Luke Brancaccio & Simon Berry – I Hear This (Bedrock)
I have been quite vocal this year about the importance of the partnership between Luke Brancaccio and Simon Berry. Both are established producers in their own right and both have the experience and pedigree to produce wonderful music individually or as part of other production partnerships (Art of Trance, Poltergeist, Union Jack, Suicide Sports Club etc.)
Put them near a synthesizer together and you get the feeling that like electronic music alchemists, they are drawing out the very best sounds, forming them into perfectly rounded basses and searing leads and arranging them into magnificent musical potions that make the whole electronic music scene that little bit more interesting.
‘I Hear This’ is a whopping nine minutes of progressive storminess. The sound is delicate and aggressive at the same time, full but somehow has the space to contain all the elements without it sounding muddy or complicated. The backbone of Luke & Simon’s sound is the bass. Always present and always interesting. Always huge in sound and always brilliantly designed, it is present in ‘I Hear This’ in abundance. There are catchy vocal snippets, subtle melodies, and interesting percussion firing off like a Catherine Wheel in the background.
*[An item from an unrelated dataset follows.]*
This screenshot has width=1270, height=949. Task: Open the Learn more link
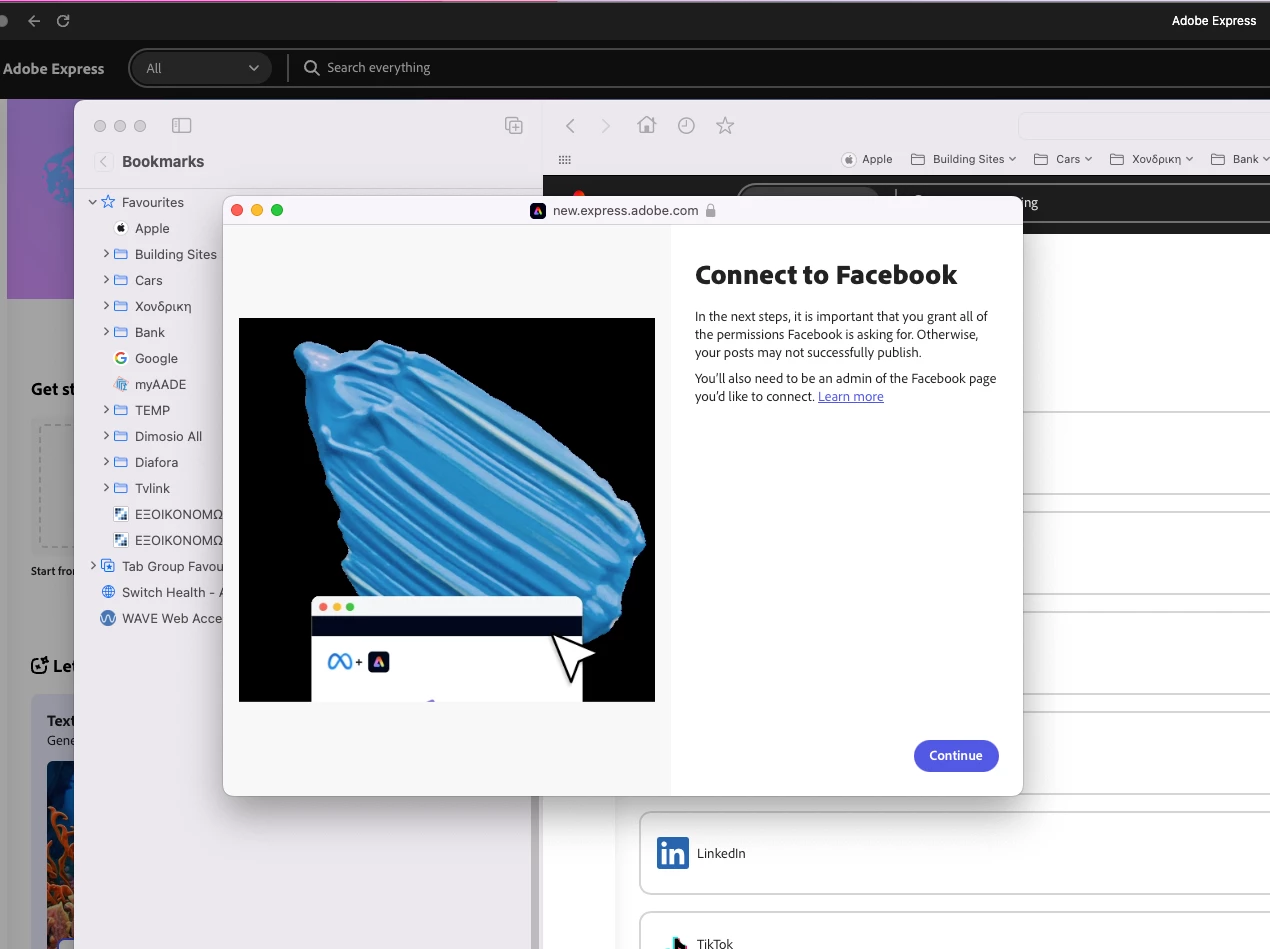pyautogui.click(x=851, y=397)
This is no nonsense, straight up club-fodder. Arguably not as immediate as ‘Close Your Eyes’ but perhaps a purer journey that marks a milestone in Luke & Simon’s pathway. Whatever the conclusion, ‘I Hear This’ is peak-time, pure-quality house music that reaches a ridiculously high standard of production and furthers the already stellar body of work that Luke & Simon are building.
It seems like man-of-the-moment Yotto is another one of those overnight successes, but his own body of work is becoming fairly substantial with original tracks on Anjunadeep dating back to 2015, Joris Voorn‘s Green and a long list of quality remixes. Support from the Radio 1 camp has culminated in this year’s Essential Mix and an album ‘Hyperfall’.
Yotto‘s version of I Hear This is a little harder than the original with a solid techno bassline on the one hand, but on the other a much softer set of ambient sounds, delicate arpeggios and pads and more of that clever percussion. When the hoover bass sound comes in during the break the whole thing goes stratospheric. This is a big remix for big dancefloors.
It’s easy to get complacent when there is this amount of good music around. Don’t take it for granted. We are in a new Renaissance of electronic music. Revel in it, and if you haven’t already – start with Luke Brancaccio & Simon Berry
Out today. Miss this at your peril. An extremely pure release.